= Mohammad Ataur Rahman Bhuiyan (Manik) =

Bangladeshi businessman

Mohammad Ataur Rahman Bhuiyan (Manik) is a Bangladeshi businessman, sports organizer, and politician. He is the chairman of Toma Group, a major Bangladeshi conglomerate. He is the vice-president of the Bangladesh Football Federation, the associate of FIFA in Bangladesh. He is the vice-president of the Noakhali District unit of Awami League.

Bhuiyan is the chairman of Bangladesh Football Federation Development Committee. He is the convenor of BFF Professional League Management Committee's sub committee. He signed an agreement with InterContinental Dhaka to make it the official hosting partner of Bangladesh Football Federation.

== Career ==

Bhuiyan established Toma Group in 1996 with the start of Toma Construction & Co. Limited. Bhuiyan is the chairman of Toma Group. He signed an agreement with Dutch-Bangla Bank Limited in April 2014 which would allow the customers of the bank to pay for Toma taxies with their cards. His Toma Group is one of two exclusive contractors of Bangladesh Railway, the other is Max Group. Toma Construction was building Moghbazar-Mouchak Flyover when a pedestrian died in an accident despite which the company failed to improve on safety.

Bhuiyan is the vice-president of the Noakhali District unit of Awami League. His appointment to vice-president was criticised by Abdul Quader Mirza, brother of Awami League General Secretary, Obaidul Quader. Mirza accused Bhuiyan of being close to Hawa Bhaban, the political office of Bangladesh Nationalist Party chairperson, Khaleda Zia. Mirza also criticised Bhuiyan's fellow vice-president of Noakhali District unit of Awami League, Zabed Minhaj Ahmed Zabed who is the younger brother of former Bangladesh Army chief Moeen U Ahmed for not having enough links to Awami League.

On 11 December 2019, Bhuiyan sued MG Kibria Chowdhury and another journalist of Dainik Jatio Arthonitee who alleged he had links to Bangladesh Jamaat-e-Islami and Bangladesh Islami Chhatra Shibir in their newspaper under the Digital Security Act. The journalists were arrested on 6 January 2020.

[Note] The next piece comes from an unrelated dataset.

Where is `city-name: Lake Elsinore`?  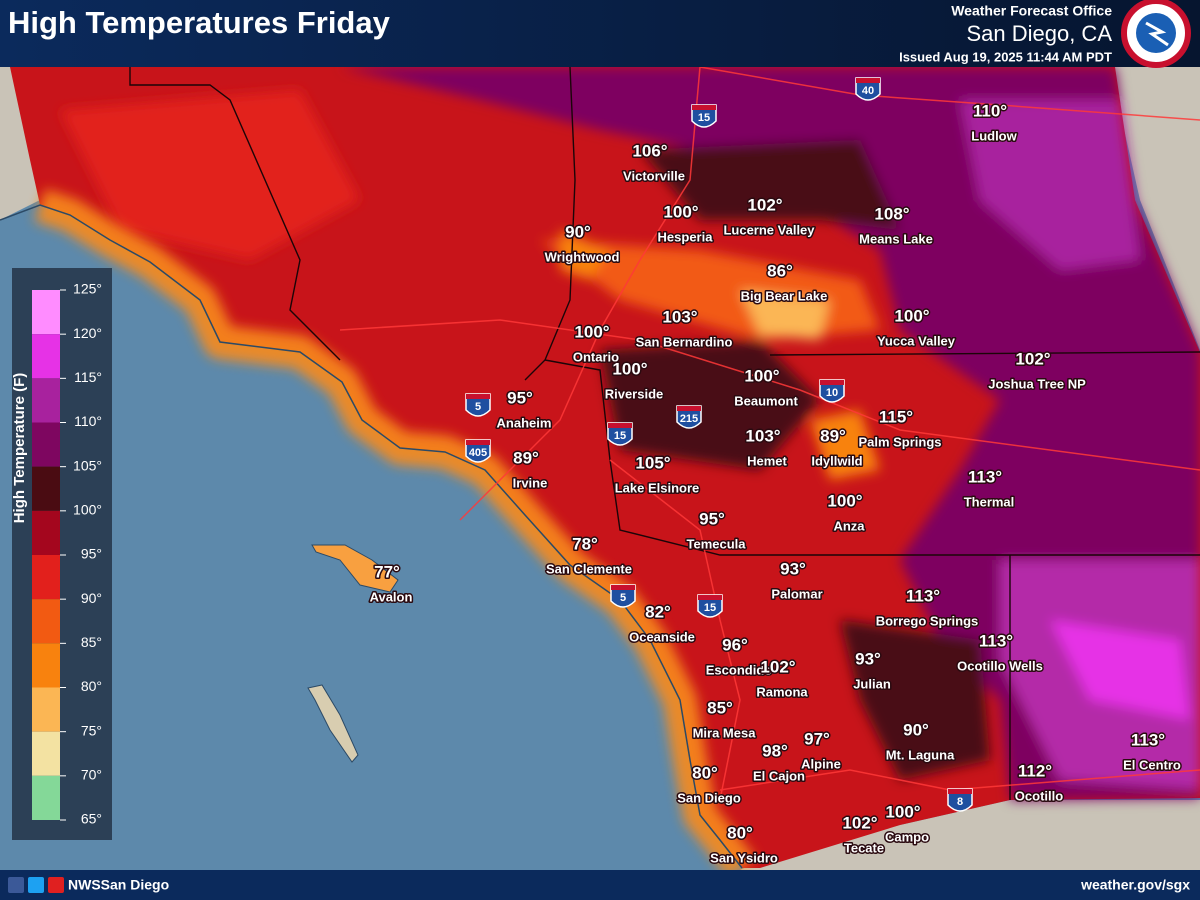
city-name: Lake Elsinore is located at coordinates (658, 488).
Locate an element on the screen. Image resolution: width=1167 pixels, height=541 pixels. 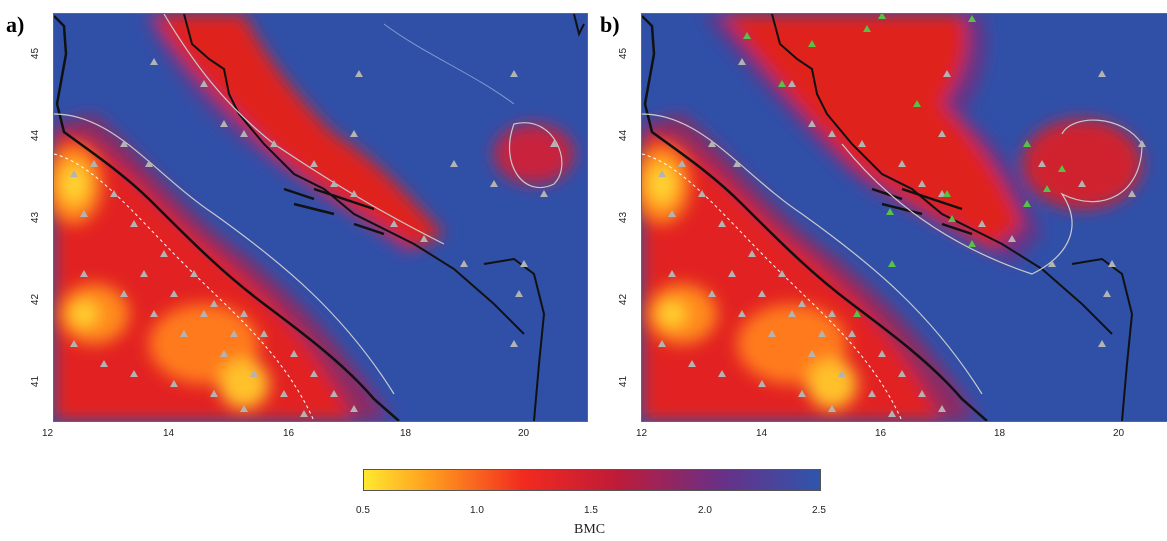
colorbar is located at coordinates (592, 480).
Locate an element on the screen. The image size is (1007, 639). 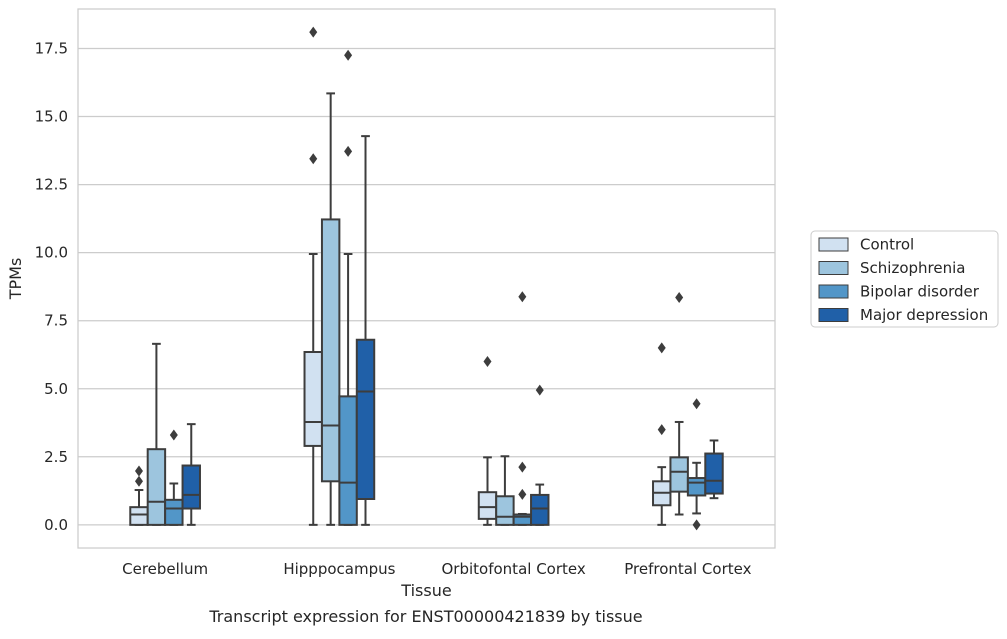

Bhuiyan bought nomination papers for vice-president of the Bangladesh Football Federation on 8 September 2020. He was elected in October under the Samonnya Parishad of president Kazi Salahuddin. The Bangladesh Football Federation was founded on 15 July 1972 by Muhammad Yusuf Ali, the country's former minister for education, culture and sport. In December 2021, he accorded a reception to the Swadhin Bangla' Football team.